**Exercise**: Within the records, find every line that includes the word "height" and copy it.

(Dataset entries)
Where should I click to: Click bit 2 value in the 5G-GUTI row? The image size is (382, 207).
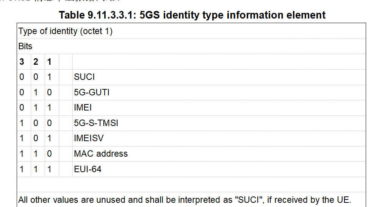36,92
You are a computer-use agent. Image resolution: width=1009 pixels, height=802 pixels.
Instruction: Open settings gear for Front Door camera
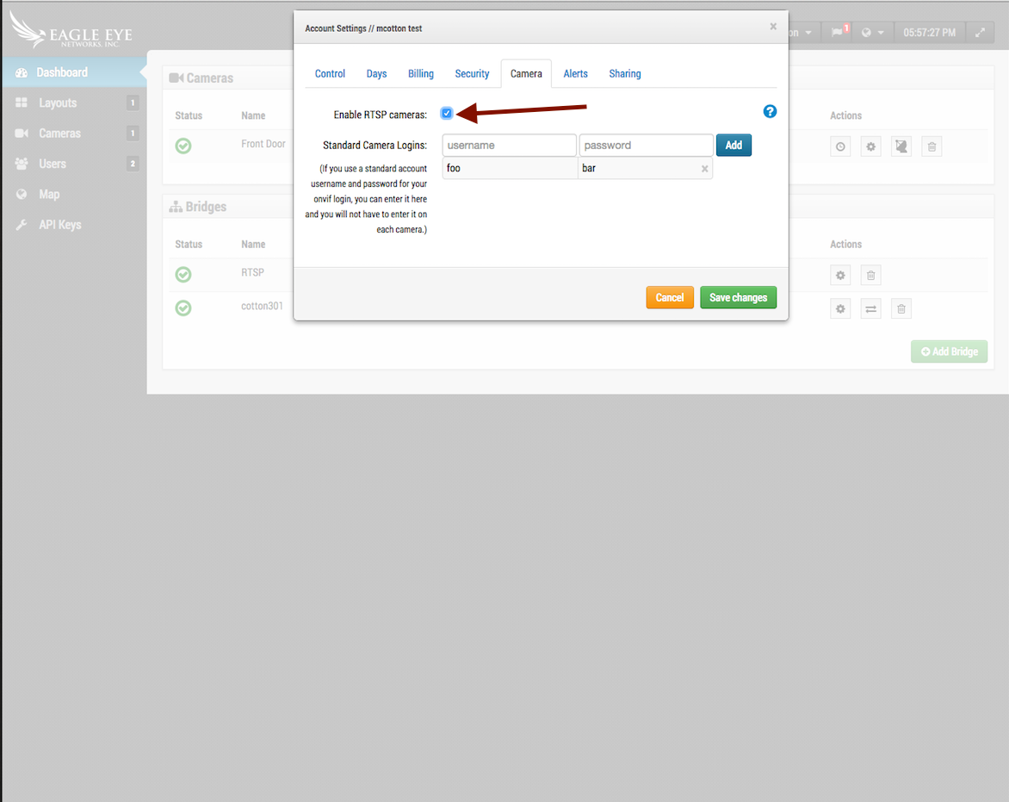click(x=870, y=146)
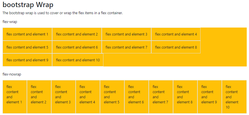
Task: Click nowrap column "element 5"
Action: [112, 97]
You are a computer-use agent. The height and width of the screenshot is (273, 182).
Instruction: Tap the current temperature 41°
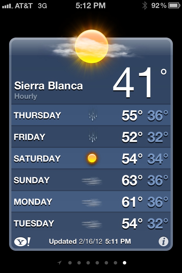pos(135,83)
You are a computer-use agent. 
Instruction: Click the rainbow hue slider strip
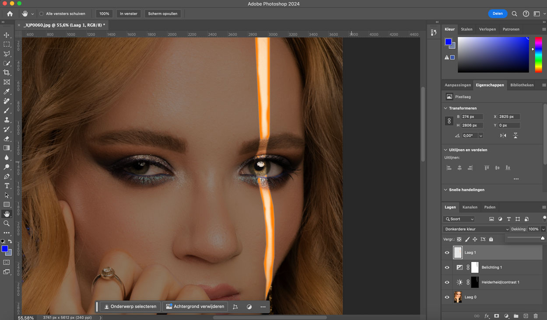[538, 55]
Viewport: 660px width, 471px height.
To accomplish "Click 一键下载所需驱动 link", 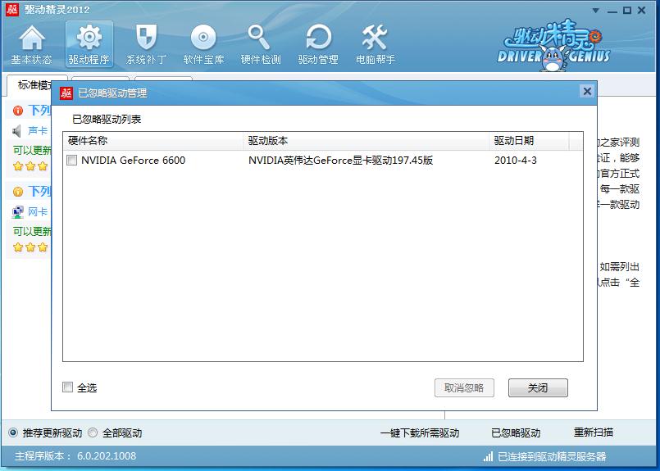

**Task response**:
You are a computer-use agent. Image resolution: width=1009 pixels, height=802 pixels.
You are a computer-use agent. The height and width of the screenshot is (273, 182).
Viewport: 660px width, 471px height.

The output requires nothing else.